● About this task:
Look through the listing for the word "checkbox". Copy each line that has it.

● Source records:
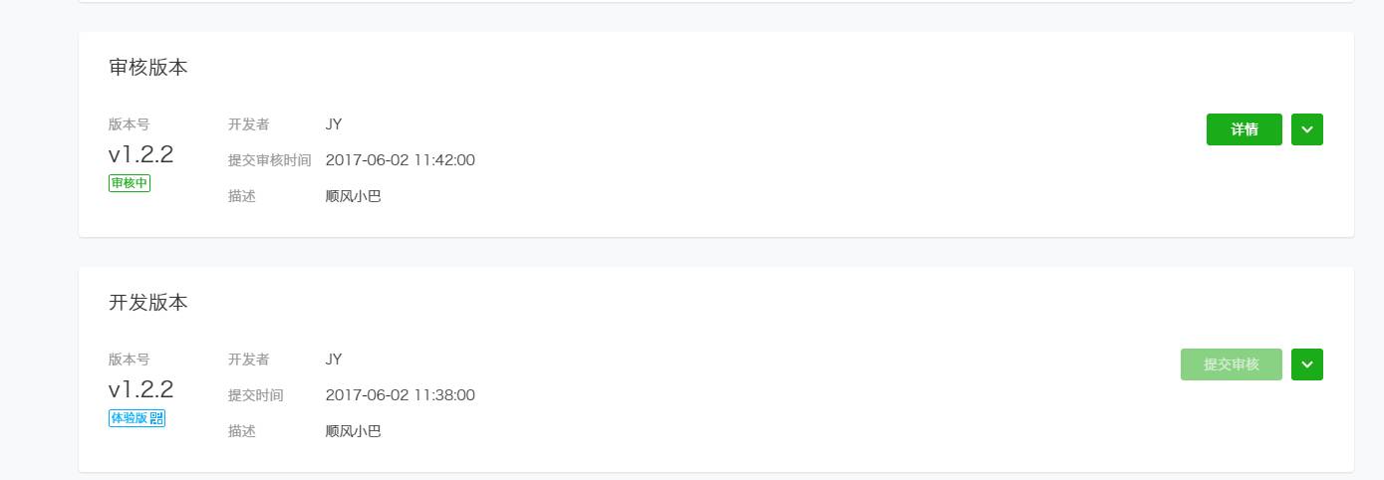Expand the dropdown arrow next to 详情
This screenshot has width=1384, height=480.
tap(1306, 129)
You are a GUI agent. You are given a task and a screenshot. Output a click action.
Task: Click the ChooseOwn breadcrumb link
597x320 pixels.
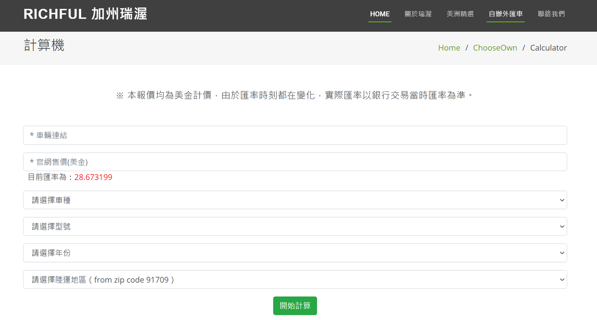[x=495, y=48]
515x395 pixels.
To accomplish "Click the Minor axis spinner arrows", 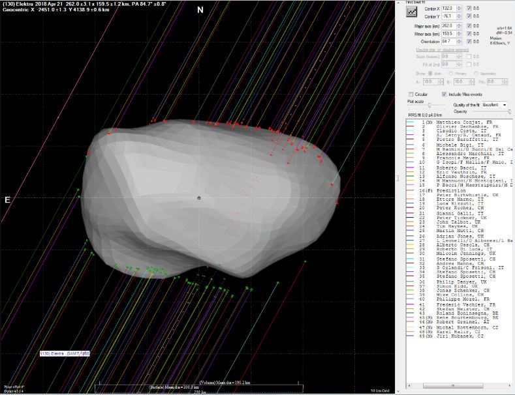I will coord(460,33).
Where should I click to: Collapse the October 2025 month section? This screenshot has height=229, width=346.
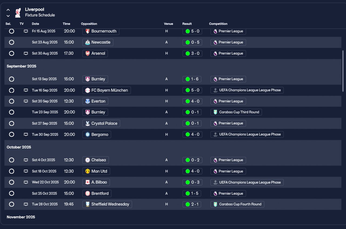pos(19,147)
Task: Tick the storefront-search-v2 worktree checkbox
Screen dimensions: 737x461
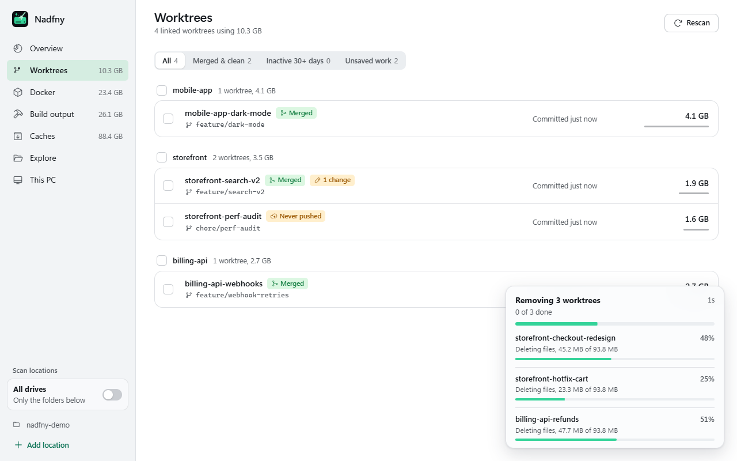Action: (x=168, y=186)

...

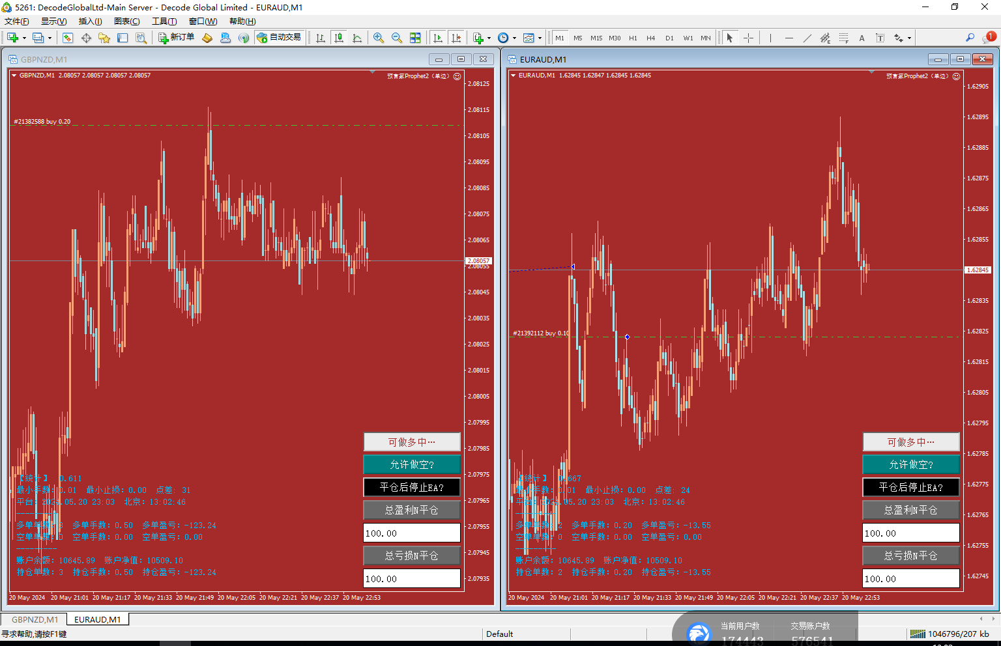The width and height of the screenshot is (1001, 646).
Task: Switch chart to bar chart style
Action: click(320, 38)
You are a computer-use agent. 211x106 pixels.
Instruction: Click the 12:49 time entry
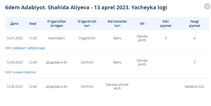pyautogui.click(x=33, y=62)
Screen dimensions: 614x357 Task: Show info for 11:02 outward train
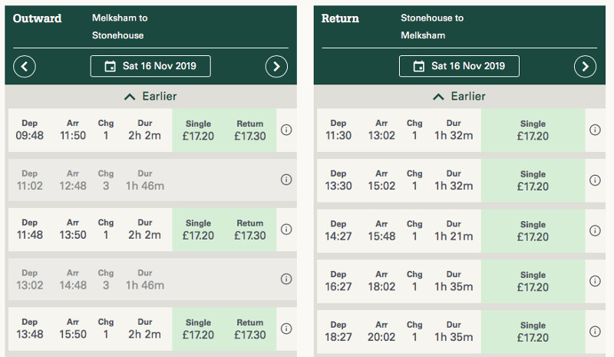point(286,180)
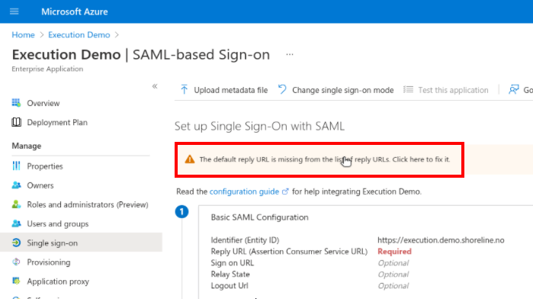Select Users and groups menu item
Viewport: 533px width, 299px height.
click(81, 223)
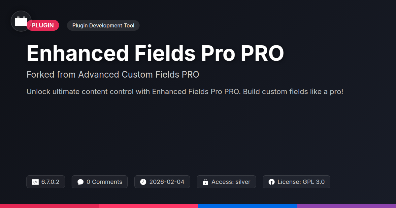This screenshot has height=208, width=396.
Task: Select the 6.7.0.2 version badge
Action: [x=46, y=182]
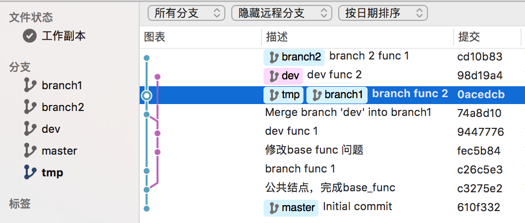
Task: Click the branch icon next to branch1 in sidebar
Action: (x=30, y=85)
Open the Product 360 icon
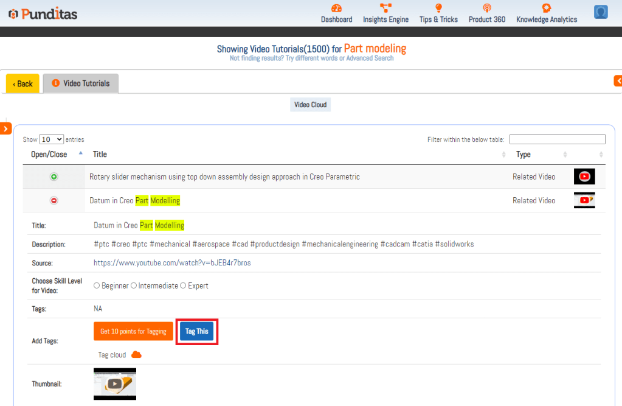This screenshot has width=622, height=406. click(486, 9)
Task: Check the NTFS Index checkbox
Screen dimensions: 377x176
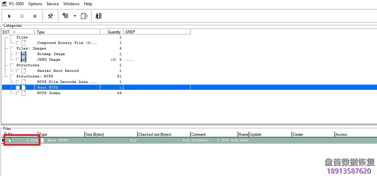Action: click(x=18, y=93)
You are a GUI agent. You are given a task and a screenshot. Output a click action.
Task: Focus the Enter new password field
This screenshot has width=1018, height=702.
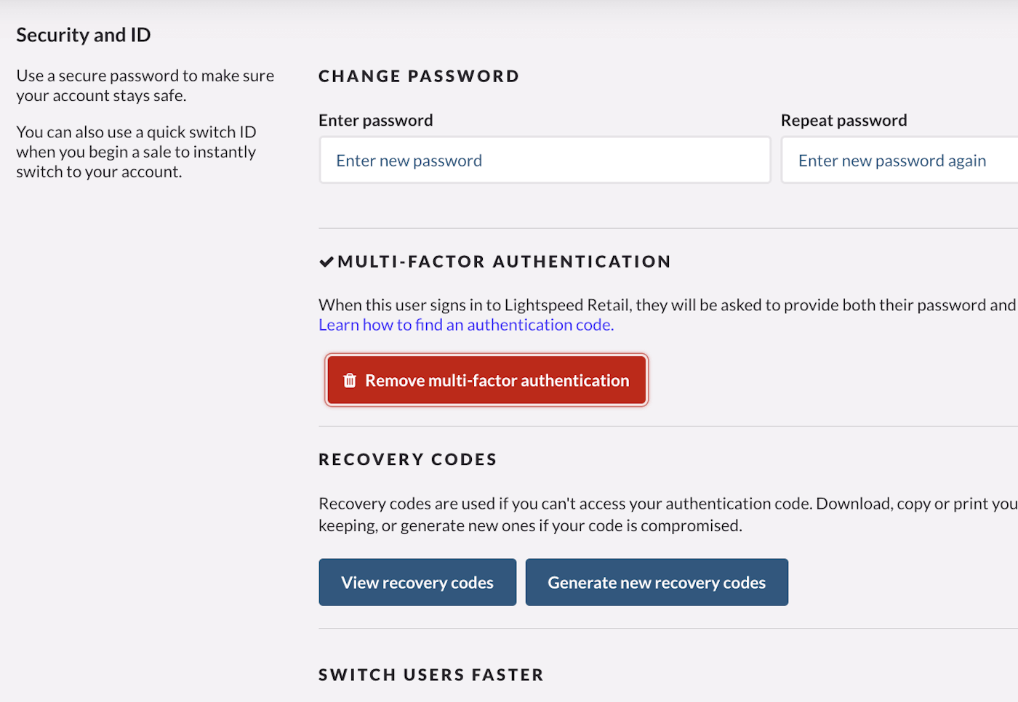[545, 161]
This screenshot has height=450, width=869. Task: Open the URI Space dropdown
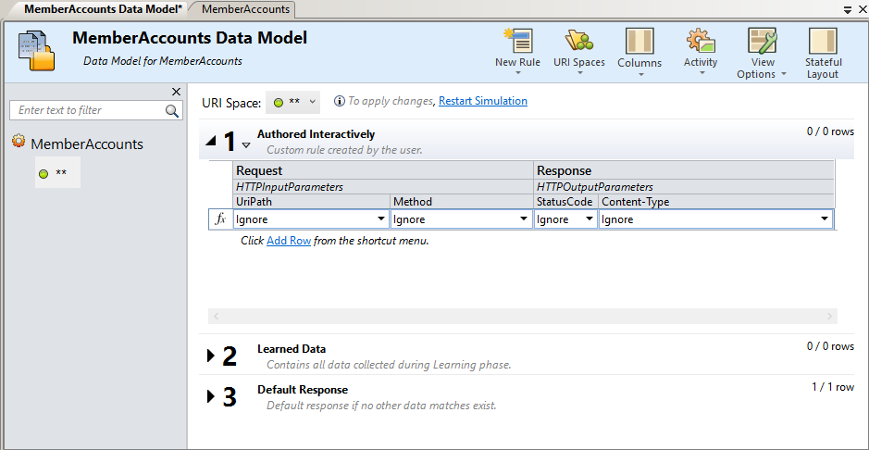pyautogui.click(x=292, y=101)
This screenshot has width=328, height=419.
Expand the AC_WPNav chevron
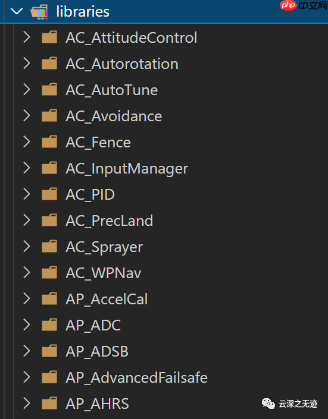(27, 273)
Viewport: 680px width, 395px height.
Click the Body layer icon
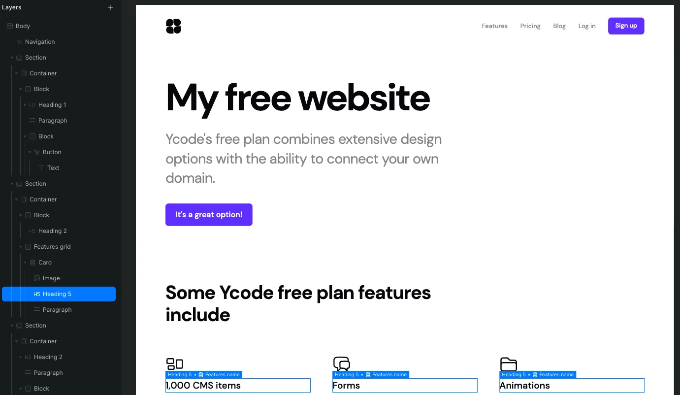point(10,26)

● Final answer:
Task: Tick the storefront-search-v2 worktree checkbox
Task: Check the NTFS Index checkbox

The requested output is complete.